Fixada às margens da rodovia 151, próximo ao local onde Lindolfo foi assassinado e teve o corpo carbonizado, a cruz irá brotar e se transformar em uma nova árvore. Flores e sementes também foram plantadas no local, que a partir de hoje será preservado pela comunidade, amigos e familiares como marco da luta por justiça contra a homofobia e em memória ao jovem professor. 


Cruz de cedro foi "plantada" próximo ao local onde Lindolfo foi assassinado e teve o corpo carbonizado / Joka Madruga

Três suspeitos pelo assassinato de Lindolfo estão presos. “Enquanto não tiver justiça, vamos gritar e levar a voz de Lindolfo”, afirmou Alessandro Mariano, do MST.

Darci Frigo, vice-presidente do Conselho Nacional dos Direitos Humanos, está acompanhando o caso e esteve presente no ato de sábado. “É importante que a gente possa nesse momento homenagear um jovem que estava construindo o seu futuro, e teve a característica de lutar pelo seu lugar no mundo, do jeito que ele era, com a sua opção como LGBT, de ser um professor que provavelmente iria semear novas ideias por um mundo novo, e ser um militante camponês nas diferentes formas da luta pela agricultura familiar (…) Estou acompanhando uma série de situações de violações de direitos humanos no país e nós temos que enfrentar de forma firme todo esse processo que vem do ódio e do preconceito”, garantiu.

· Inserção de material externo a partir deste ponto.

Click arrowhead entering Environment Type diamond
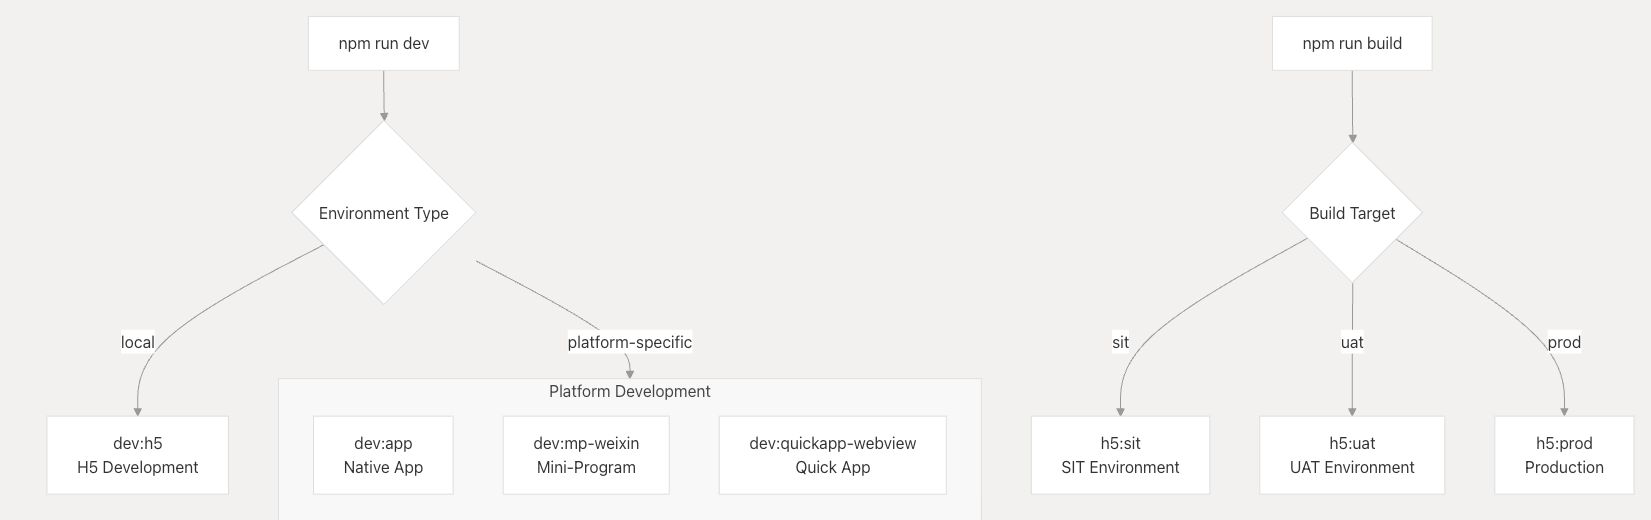Image resolution: width=1651 pixels, height=520 pixels. point(384,116)
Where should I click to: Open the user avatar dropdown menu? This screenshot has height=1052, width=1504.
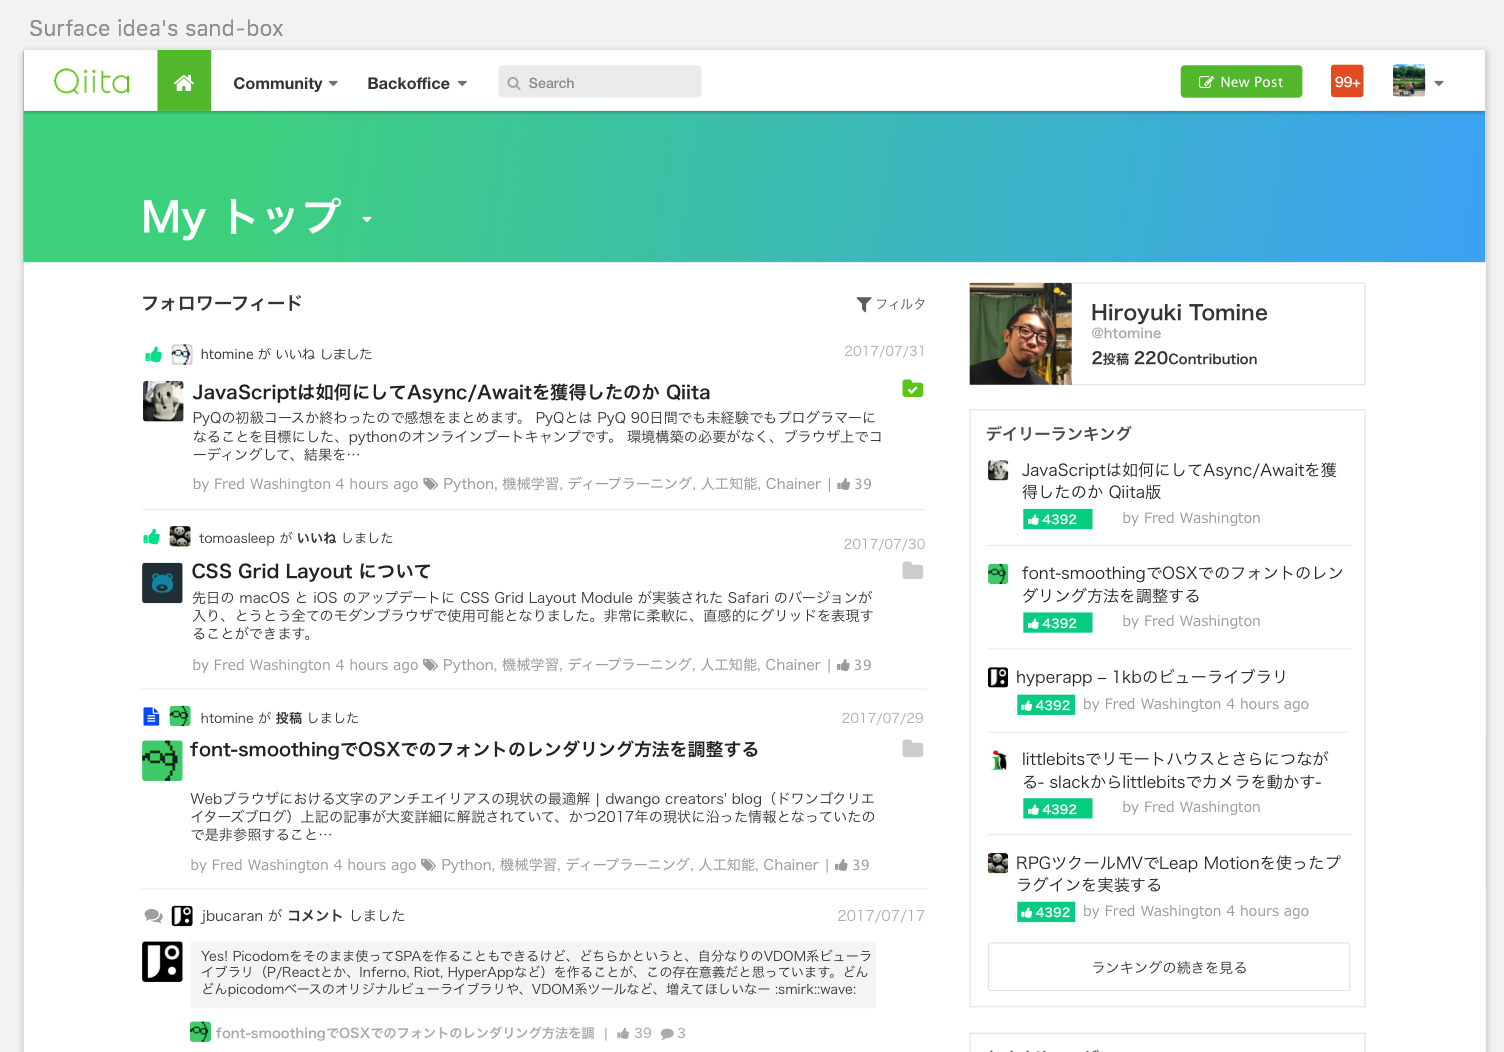coord(1418,82)
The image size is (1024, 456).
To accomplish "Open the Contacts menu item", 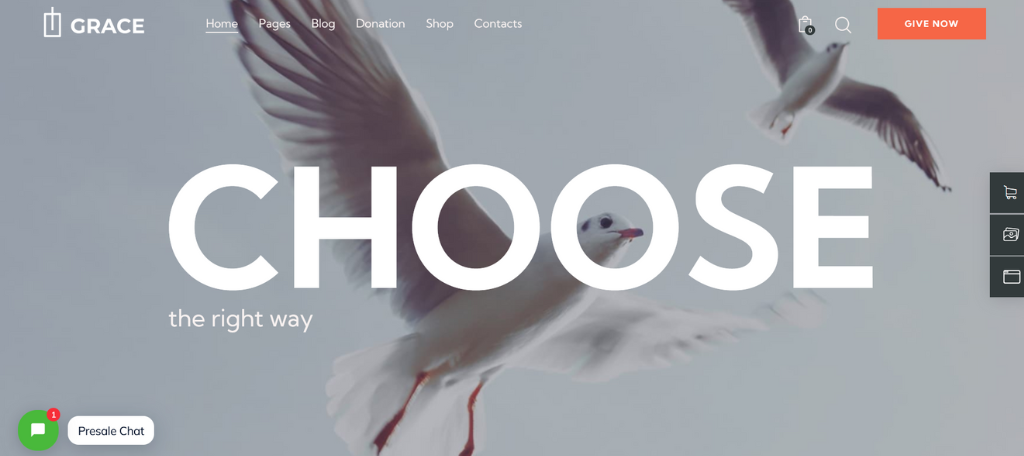I will (x=498, y=24).
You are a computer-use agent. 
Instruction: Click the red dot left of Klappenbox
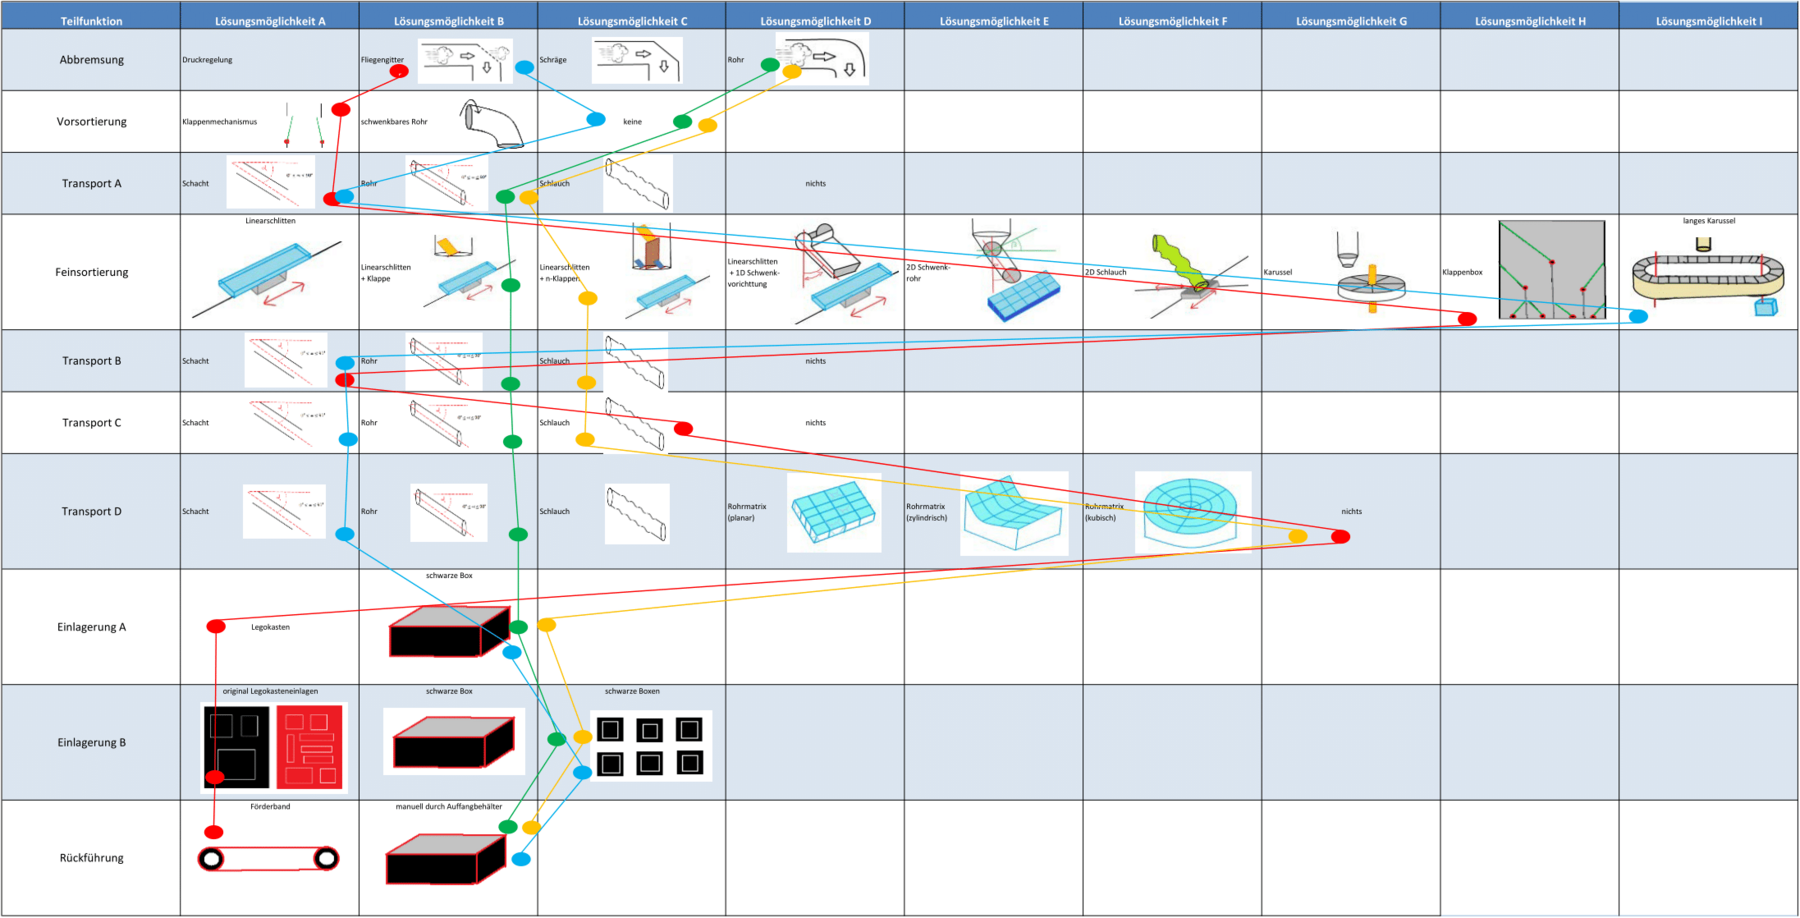[1467, 319]
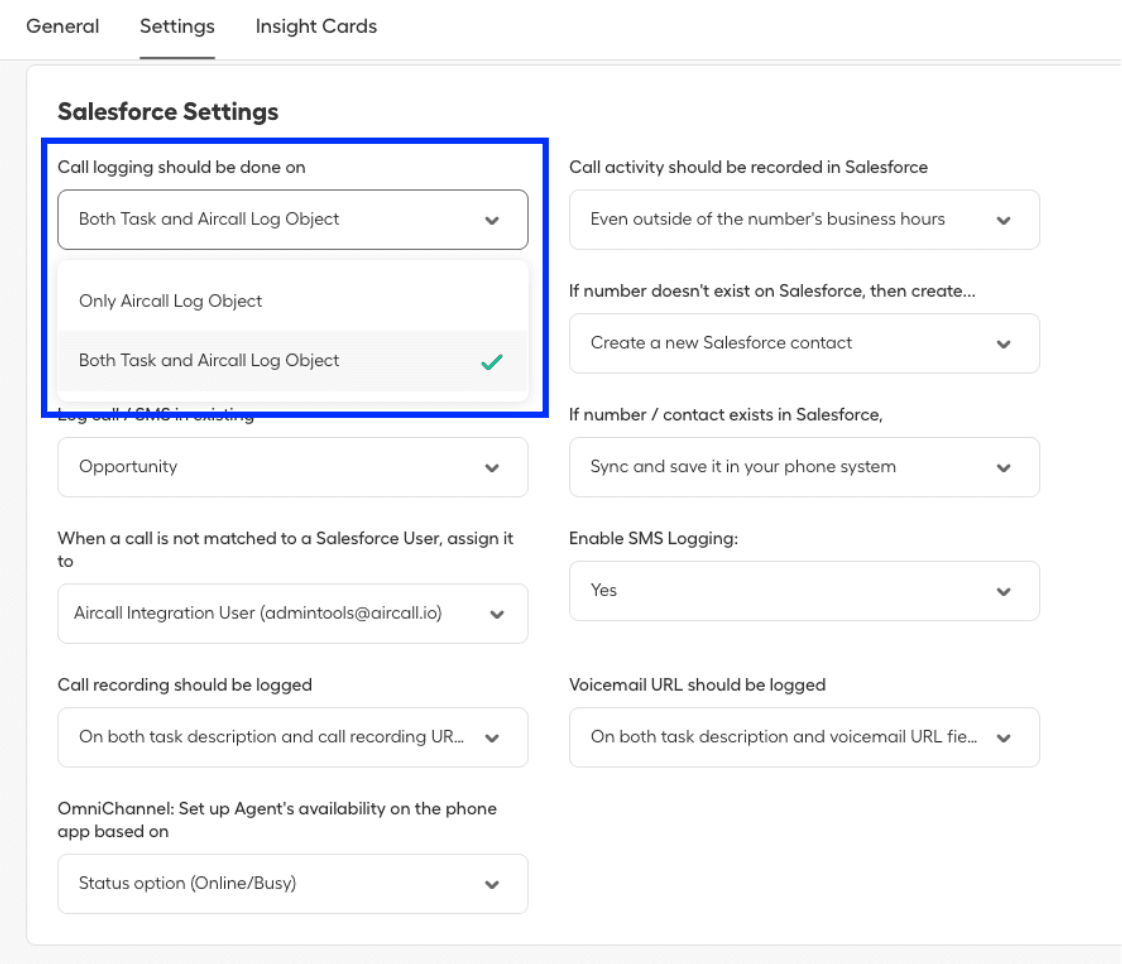This screenshot has width=1122, height=964.
Task: Open the call activity business hours dropdown
Action: (803, 220)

Ato aconteceu no centro de São João do Triunfo (PR) / Joka Madruga

O ato foi organizado pelo Sindicato dos Trabalhadores Rurais de São João, APP-Sindicato, Coletivo Triunfo, Conselho Permanente de Direitos Humanos do Paraná, PT municipal e estadual, Central Única dos Trabalhadores do Paraná (CUT) e pelo MST. Também estiveram presentes o deputado estadual Tadeu Veneri (PT); o vice-presidente da Câmara de Vereadores do município, Anderson do Prado (PT); e representantes de outros mandatos parlamentares.

Além do caso de Lindolfo, em Curitiba, mais duas pessoas LGBTI+ foram vítimas de crimes violentos somente nesta semana. Segundo o relatório divulgado pelo Grupo Gay da Bahia, 329 pessoas LGBTI+ sofreram de morte violenta no Brasil, somente em 2019. Foram 297 homicídios e 32 suicídios. Isso é equivalente a 1 morte a cada 26 horas.